Failed First Marriages Spell Doom for Second Marriages!

04/20/2015 03:34 pm ET | Updated Jun 17, 2015

Is there any truth to the statement that first marriage ending in divorce point to a similar fate for future marriages? A quick Internet search indicates that the answer is yes. Statistics tell us that 50 percent of first marriages, 67 percent of second and even 73 percent of third marriages end up in divorce. What is the reason for these dramatic figures and are there any lessons to be learned?

Some believe that a prime factor in the breakup of second and third marriages is children. Children hold first marriages together and children of first marriages can create tension in second and third marriages. Of course children are always stakeholders in a divorce situation but I'm not convinced that this is the sole reason for failed second and third marriages.

Others say the changing level of independency between husband and wife of the last decade(s) could be an important factor. On the Internet you will find a lot of different answers but I always like to choose a pragmatic approach. So I tried to get the answers from my own clients by just asking them what they believe caused their 2nd or 3rd divorces. The answers were surprising, often containing the phrase: 'like in my previous marriage(s)', pointing to the fact the many do not learn from past mistakes.

If you ask me personally I don't think there is one specific reason. I think it's a confluence of different circumstances. So I enumerated a couple of reasons why I think second and third marriages fail.

High Speed Society
Our society is based on making rapid decisions. It's not uncommon for people to jump into new relationships, without taking the time to reflect on past ones. New relationships create the sense of renewed passion and connection that was usually missing from previous relationships.
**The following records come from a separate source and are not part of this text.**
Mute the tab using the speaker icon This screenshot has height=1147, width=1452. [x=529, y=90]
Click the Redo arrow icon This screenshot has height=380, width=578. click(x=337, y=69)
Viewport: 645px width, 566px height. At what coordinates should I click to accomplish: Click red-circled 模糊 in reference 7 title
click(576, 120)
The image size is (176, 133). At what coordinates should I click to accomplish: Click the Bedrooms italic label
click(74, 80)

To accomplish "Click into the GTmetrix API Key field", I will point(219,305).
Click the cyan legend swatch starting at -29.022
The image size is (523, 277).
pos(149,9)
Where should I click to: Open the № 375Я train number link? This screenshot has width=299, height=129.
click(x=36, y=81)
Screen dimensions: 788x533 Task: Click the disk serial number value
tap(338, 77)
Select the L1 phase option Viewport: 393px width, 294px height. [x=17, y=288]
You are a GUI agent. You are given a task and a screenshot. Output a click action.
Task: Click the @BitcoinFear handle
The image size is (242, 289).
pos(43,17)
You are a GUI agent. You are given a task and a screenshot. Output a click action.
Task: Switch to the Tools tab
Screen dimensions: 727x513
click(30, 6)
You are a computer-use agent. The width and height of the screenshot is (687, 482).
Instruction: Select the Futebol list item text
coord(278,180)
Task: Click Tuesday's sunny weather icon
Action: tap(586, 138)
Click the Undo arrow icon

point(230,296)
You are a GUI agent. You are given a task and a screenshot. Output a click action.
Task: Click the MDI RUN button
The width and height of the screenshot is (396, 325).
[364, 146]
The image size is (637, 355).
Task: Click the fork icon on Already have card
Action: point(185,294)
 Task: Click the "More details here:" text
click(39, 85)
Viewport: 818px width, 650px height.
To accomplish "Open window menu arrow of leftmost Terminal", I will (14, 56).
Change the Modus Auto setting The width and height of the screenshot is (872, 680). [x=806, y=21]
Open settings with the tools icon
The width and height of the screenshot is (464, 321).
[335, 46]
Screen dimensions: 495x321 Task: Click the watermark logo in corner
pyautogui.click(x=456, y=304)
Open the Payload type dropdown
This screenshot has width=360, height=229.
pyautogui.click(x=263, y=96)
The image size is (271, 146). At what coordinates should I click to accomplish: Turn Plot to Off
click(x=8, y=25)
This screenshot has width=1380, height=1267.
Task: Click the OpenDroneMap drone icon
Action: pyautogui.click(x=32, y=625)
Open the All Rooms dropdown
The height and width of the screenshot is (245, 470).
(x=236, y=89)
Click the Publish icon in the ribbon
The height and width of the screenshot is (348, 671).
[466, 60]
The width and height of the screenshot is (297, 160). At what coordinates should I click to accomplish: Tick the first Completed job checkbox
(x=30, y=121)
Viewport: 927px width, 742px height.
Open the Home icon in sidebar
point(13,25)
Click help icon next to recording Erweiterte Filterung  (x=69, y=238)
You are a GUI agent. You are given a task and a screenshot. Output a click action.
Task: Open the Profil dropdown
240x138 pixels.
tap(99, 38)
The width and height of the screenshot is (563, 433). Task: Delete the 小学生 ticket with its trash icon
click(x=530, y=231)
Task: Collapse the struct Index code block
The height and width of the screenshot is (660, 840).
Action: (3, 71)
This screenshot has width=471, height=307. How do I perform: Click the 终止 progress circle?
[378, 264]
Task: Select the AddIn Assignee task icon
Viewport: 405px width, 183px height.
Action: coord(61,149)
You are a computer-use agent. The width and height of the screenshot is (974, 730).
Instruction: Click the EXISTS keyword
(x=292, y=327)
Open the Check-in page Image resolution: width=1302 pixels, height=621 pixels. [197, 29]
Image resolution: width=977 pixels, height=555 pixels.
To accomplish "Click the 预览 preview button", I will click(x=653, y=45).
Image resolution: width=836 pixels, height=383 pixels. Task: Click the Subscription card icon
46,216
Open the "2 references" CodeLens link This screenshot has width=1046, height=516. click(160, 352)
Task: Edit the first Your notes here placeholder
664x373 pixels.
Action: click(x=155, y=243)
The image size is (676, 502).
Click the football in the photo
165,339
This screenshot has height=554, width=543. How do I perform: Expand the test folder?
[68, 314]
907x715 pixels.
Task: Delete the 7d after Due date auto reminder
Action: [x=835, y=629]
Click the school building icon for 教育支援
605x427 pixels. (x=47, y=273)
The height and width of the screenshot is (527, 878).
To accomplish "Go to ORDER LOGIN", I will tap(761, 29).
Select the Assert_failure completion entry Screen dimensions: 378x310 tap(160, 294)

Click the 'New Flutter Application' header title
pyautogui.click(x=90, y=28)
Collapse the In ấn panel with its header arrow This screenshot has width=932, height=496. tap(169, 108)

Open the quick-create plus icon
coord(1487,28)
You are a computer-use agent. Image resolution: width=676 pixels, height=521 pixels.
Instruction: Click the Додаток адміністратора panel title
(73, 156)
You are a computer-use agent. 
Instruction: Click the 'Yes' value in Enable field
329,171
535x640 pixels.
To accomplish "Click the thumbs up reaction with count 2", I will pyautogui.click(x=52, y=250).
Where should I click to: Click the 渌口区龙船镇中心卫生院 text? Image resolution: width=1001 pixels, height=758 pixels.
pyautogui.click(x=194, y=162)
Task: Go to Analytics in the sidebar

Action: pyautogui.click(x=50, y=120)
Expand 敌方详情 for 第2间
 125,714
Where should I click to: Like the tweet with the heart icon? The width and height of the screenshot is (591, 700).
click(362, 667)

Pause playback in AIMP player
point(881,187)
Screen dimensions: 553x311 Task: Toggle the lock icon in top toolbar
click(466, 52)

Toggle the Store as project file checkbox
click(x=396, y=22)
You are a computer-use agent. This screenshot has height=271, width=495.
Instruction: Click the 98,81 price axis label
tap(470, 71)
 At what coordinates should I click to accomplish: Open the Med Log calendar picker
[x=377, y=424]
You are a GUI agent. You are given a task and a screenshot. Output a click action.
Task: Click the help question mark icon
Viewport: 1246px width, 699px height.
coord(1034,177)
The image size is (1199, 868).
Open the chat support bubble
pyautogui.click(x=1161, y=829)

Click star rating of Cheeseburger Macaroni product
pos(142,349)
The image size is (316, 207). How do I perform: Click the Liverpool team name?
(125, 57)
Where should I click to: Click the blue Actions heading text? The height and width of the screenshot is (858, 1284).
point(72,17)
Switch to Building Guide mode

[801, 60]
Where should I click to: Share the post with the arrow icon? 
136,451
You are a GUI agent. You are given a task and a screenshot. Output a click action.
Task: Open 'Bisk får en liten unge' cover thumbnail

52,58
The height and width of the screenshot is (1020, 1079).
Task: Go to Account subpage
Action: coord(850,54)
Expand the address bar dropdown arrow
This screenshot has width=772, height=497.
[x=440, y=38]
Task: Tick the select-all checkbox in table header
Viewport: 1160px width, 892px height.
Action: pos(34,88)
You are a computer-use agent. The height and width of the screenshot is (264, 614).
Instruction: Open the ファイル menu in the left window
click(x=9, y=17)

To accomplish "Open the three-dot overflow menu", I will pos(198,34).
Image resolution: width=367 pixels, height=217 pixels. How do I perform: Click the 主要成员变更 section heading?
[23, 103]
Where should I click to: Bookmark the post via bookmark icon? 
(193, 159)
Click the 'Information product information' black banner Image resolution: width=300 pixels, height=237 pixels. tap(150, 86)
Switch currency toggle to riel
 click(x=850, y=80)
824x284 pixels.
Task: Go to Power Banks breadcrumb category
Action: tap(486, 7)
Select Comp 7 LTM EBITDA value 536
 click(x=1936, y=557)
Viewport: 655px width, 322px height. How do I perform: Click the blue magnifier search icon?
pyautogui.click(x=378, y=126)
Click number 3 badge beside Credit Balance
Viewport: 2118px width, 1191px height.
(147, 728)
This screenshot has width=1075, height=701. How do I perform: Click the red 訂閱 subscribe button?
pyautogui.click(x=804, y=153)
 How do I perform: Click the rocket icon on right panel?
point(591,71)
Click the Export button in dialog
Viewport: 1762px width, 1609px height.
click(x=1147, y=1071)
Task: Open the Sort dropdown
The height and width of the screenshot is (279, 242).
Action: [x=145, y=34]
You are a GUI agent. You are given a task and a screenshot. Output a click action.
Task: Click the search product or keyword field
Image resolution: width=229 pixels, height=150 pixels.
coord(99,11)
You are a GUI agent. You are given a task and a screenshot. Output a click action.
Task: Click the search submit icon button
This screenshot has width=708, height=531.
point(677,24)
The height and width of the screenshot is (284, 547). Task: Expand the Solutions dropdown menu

However, most people tend to forget that the honeymoon phase always wears off and when relationships enter normal waters, old patterns reemerge. Both men and women need time to process their divorce before they start a new relationship. Yes it maybe sound strange but as the creator of DivorceHotel, I do think a divorce procedure should go fast, but selecting a new partner and entering relationships need time. I've said it before and I will say it again; it's a global fact that it's too easy to marry and way too difficult to divorce. This should be the other way around.

Who are you?
Do you really know who you are? While many people think that they know themselves completely, the reality is that most people don't. The fact of the matter is that self-knowledge is ons of the most important components to finding a truly compatible partner. Taking time to get to know the self helps us to figure out what we truly need and want in a partner. This principle is crucial after the end of a marriage. Taking the time to reflect on the specific elements that led to the end of a relationship can help prevent the same fate in the future. A relationship with a partner who is complimentary to you can survive the tensions in nearly every case.

Marrying (too) young
Based on the experiences with my clients I can safely say that spouses are very demanding and focused on having 'the perfect relationship'. Many often married very young, with no real idea of what they actually wanted. The divorce rate for couples that marry young is high. Did you know that 59 percent of marriages for women
under the age of 18 end in divorce within 15 years? The divorce rate drops to 36 percent for those married at age 20 or older ("Cohabitation, Marriage, Divorce and Remarriage in the United States," M.D. Bramlett and W.D. Mosher) Of course I do not want to discourage anybody, but marrying too young is one of the reasons for first, second and third divorces.

There isn't one specific reason for failed marriages, but we can try to slow down, spending more time on getting to know each other and ourselves before we run into relationships or marriages. Increase your level of self-knowledge and try make some progress in reducing the number of mismatches in relationships and thus lowering the US divorce rate.